On the hot issues which go through an initial
public stock offering, the shares are limited and the demand might
be high. Generally, a firm which has shares to sell (perhaps one
of the underwriting syndicate) will allocate shares to its top
performing stockbrokers. It's a sort of reward. Each broker will
then call his best customers (assuming they're profile is right
for this particular issue) and see if they are interested in the
issue. If they are, on the effective date the broker will allocate
a portion of the issue to this customer. It's also a reward.
Here's the catch. Most brokerage firms
don't compensate their brokers on these issues unless their client
has held the security for a certain period of time. What they
don't want is for the customer to sell the issue the same day
or a few days later. They want them to hold the security for a
while. The longer the better. If the client wishes to sell quickly,
the probability is that the broker won't get paid his commission
on the sale. Expect the broker to try to talk the client out of
selling the security too soon. And if you do sell the security
quickly, don't expect the broker to call you back with another
hot IPO too soon.
'Private Placements' are the direct sale
of an issue of securities to large institutional investors and
large private investors. There is no public offering. Also, there
is no registration statement. The registration statement's purpose
is to protect the public. Regulation D covers Private Placements.

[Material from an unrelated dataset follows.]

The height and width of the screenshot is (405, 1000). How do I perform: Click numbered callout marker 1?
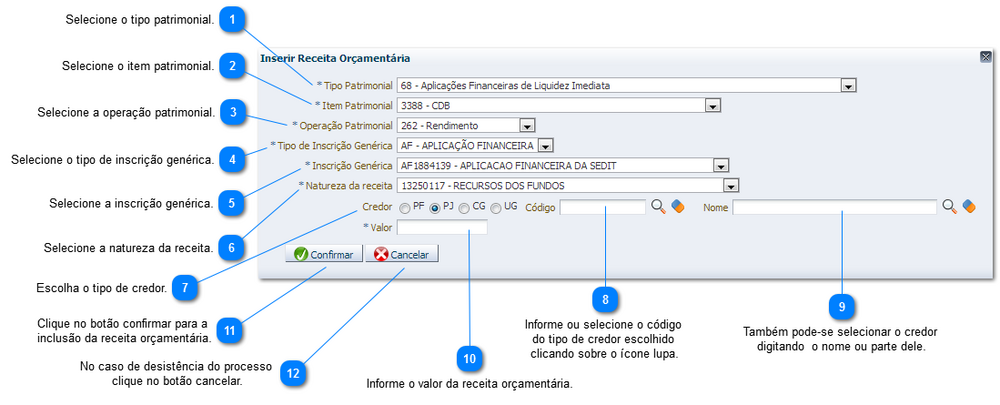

Under Reg. D. an accredited investor is either an institution
such as banks or insurance companies, Broker/Dealers purchasing
for their own accounts, Employee benefit plans and non-individual
entities with net worth of at least $5,000,000.
Also, Insiders of the issuer, Individuals
with a net worth of at least $1,000,000 (spouse may be included);
or individuals with $200,000 in earnings for each of the past
2 years as well as this year (if spouse is included then $300,000).
Also, the maximum number of non-accredited purchases is limited
to 35. No advertising is permitted. A non-sophisticated investor
must be represented by a 'purchaser representative'. This person
must be an attorney, accountant, or financial planner, etc. There
are also restrictions on the resale of the securities.
Public traders access to initial public
stock offering's are not easy. Not everyone can get the shares
until they hit the secondary market. Also, many IPO's pull back
in price a short time after their effective date. Sometimes patience
pays off. Also, these can be risky securities that are highly
volatile. One should be quite careful when evaluating the purchase
of a new initial public stock offering.
For people who want to purchase shares
of an IPO, it's suggested they call their stock broker. First
see if they are the underwriter or they can tell you who the underwriter
is. Also, find out which firms are part of the underwriting syndicate
- if there is one. Contact those stock market trading firms.